Every Lab Needs a TOSTER

What feels like a very long time ago, I was trying to empirically investigate imaginative resistance with Nina Strohminger and Chandra Sripada. Our findings have been partly confirmed but also partly challenged by the recent replication effort by Mark Phelan and his student collaborators Wenjia Hu and Navin Rambharose, as part of the X-Phi Replicability Project.

In particular, these replicators challenged an inference that we made from a non-significant comparison result to there being no difference between two conditions. Specifically, we were trying to infer that genre does not make a difference to participant responses to questions about characters’ beliefs. They have shown that this inference is a mistake. As they put it, “Contra the original study, in this replication an effect of Genre on Belief was found. […] This was a very small, but significant, difference (t(97)=2.299, p=0.024, effect size r=0.052).” Thanks to Florian Cova, who noticed that the effect size should be r=0.227, which is more worrying for us.

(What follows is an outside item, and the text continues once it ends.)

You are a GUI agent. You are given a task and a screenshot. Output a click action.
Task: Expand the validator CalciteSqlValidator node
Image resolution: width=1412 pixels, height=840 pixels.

Our inference pattern is a common but mistaken one. Daniel Lakens has argued for the need of using equivalence-testing to argue for such “no difference” conclusions. Indeed, using Lakens’s statistical package for the open-source statistical software jamovi, we can see that the inference was already not warranted by the original data.

(In this analysis, I set the upper and lower bounds to 0.2 Cohen’s dz, which corresponds to the conventional interpretation of a “small” effect. As the graph shows, our original data does not support the inference that there is no difference between the two conclusions because the top end of the 90% confidence interval exceeds the upper bound for equivalence.)

I am extremely appreciative of Phelan and colleagues for their efforts in replicating our original study. And, from this experience, I have learned that every lab needs a TOSTER!